New Beginnings: Take 2.
February 10, 2014 § Leave a comment
It makes me laugh the way that life can move so swiftly sometimes. The way things fall into place once we move out of the way.
Move out of the way. That was my wish upon leaving my boy, looking vulnerable and suddenly very young, at his new school for his first day. I barely made it around the corner before the tears began in earnest, knowing I had to step back and let him face this new experience alone.
After days of journalling and grieving for the difficulties I experienced as a teenager at high school, I was left with a deep feeling of compassion for William as he marched on alone into his future.
He lasted one day. He knew straight away the new school would not work for him. I understood completely that feeling, and yet wanted him to give it more time.
Nothing about the new school had felt really right, but I had convinced myself that my ‘issues’ were clouding my judgement (and they were for a time). Convinced myself it was just the culture shock from what we had known before.
I have a good friend who sometimes asks the question ‘what would you love to happen?’.
After one day at that new school (which seemed to have lovely teachers and a great vibe) William was very clear about what he would love. And that was to return to his old Steiner school.
We had made it clear that we wouldn’t continue homeschooling: I need to focus on paid work and we couldn’t shake the feeling of not being able to provide enough, or facilitate enough to meet William’s academic needs. But the Steiner school felt out of the question too due to financial constraints.
That night I asked myself: What would you love to happen? The answer was instant, unequivocal. For William to go to a school where he feels respected and happy.
I accepted the answer, and I let it go. I let it float up to God in a red balloon in my mind.
And then I moved out of the way.
Through a series of small miracles William is now attending his old school again. On his first day back he received a rock star welcome as his friends rushed around him, clapping him on the back and whooping with joy to see him. I had tears again, but for a different reason. I couldn’t deny the feeling that he was home.
It hasn’t been completely easy: after eight months at home, following his own routine and interests, it has indeed been a culture shock to be getting up early again. And there is some kind of why do I have to go to school at all? attitude going on.
I feel confident these niggles will fade out over time. Something has been put right with our little part of the universe: it is so easy having all the children at the same school.
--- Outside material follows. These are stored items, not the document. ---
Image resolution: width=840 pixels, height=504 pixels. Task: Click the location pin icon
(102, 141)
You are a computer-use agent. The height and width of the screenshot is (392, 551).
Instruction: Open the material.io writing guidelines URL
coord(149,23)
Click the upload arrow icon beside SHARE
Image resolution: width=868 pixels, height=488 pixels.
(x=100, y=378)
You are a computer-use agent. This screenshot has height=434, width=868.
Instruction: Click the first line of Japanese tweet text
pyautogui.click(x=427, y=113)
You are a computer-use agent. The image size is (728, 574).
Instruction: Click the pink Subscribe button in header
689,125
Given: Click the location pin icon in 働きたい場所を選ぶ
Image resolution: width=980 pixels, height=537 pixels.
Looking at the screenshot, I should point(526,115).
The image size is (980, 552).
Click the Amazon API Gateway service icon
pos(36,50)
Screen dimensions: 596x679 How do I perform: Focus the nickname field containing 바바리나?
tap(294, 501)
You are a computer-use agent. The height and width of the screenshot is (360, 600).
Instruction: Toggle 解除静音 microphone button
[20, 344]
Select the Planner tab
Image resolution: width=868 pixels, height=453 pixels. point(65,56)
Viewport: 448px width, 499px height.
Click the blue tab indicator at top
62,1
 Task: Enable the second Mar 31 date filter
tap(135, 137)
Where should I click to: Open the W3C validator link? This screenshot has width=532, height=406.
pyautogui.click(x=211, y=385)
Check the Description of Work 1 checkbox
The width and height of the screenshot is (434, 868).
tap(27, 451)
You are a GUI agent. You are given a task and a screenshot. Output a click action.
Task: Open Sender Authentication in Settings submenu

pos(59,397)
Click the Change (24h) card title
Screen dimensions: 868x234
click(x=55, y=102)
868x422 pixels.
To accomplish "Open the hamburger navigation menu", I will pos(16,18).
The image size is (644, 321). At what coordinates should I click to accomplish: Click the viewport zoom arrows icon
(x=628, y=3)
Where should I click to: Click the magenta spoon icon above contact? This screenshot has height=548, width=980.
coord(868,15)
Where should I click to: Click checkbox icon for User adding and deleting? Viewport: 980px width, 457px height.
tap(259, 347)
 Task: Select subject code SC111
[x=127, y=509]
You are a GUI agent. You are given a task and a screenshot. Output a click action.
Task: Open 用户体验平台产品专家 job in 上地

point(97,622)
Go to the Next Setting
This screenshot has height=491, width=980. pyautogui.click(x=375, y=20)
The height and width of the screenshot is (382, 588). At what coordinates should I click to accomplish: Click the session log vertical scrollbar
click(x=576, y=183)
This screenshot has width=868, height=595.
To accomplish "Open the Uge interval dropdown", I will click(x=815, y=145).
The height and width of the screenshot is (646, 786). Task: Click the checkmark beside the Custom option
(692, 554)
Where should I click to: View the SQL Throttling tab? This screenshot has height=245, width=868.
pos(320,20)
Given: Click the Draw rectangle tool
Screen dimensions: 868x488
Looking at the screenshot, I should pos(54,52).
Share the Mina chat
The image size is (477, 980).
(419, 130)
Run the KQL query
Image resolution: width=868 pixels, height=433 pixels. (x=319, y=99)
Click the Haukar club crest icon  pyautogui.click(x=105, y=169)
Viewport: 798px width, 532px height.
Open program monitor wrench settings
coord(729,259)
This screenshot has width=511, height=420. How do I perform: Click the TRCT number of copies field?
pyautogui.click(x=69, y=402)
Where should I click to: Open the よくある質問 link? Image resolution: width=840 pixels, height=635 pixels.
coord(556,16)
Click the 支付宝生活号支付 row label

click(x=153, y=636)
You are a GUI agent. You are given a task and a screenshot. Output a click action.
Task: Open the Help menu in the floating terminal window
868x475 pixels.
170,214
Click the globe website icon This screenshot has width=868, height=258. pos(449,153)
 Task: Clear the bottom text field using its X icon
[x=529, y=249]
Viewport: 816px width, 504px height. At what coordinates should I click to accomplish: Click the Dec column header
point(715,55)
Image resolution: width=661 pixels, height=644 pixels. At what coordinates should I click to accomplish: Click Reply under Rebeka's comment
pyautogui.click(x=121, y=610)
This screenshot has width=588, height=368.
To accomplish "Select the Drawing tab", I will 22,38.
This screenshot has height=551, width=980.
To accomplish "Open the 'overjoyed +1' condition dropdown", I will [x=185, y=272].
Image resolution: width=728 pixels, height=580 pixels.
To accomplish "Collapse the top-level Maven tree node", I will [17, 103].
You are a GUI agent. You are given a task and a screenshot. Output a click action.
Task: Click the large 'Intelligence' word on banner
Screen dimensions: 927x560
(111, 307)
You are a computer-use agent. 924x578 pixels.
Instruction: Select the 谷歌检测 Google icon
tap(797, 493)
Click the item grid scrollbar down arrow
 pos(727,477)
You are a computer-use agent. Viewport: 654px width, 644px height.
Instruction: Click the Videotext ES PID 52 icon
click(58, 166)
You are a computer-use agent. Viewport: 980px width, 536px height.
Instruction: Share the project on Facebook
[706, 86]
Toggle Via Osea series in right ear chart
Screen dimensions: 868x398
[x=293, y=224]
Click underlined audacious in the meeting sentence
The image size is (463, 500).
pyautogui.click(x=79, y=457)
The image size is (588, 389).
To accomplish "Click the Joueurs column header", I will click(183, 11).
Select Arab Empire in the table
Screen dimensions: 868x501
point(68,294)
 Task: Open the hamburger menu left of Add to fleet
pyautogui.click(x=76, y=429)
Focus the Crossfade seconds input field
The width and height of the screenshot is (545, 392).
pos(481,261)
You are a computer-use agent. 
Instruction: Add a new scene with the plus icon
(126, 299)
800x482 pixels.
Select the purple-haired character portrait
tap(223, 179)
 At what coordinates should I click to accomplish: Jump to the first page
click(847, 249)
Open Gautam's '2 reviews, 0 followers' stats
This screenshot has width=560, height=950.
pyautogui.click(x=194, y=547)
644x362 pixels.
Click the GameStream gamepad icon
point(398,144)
It supports our family life and our values. Our ten year old, who had struggled at school himself since William left, is happier again. The girls feel protected in a way, knowing their two brothers are close by.
Sol and I both agree that we all had to ‘go there’ and face that potential pathway. William, Sol, and I have all learnt valuable lessons from this time. Sol and I have had the chance to let go of some baggage we didn’t need to carry anymore. And we have all found some new appreciation for all we do have, for our community and for those that support us.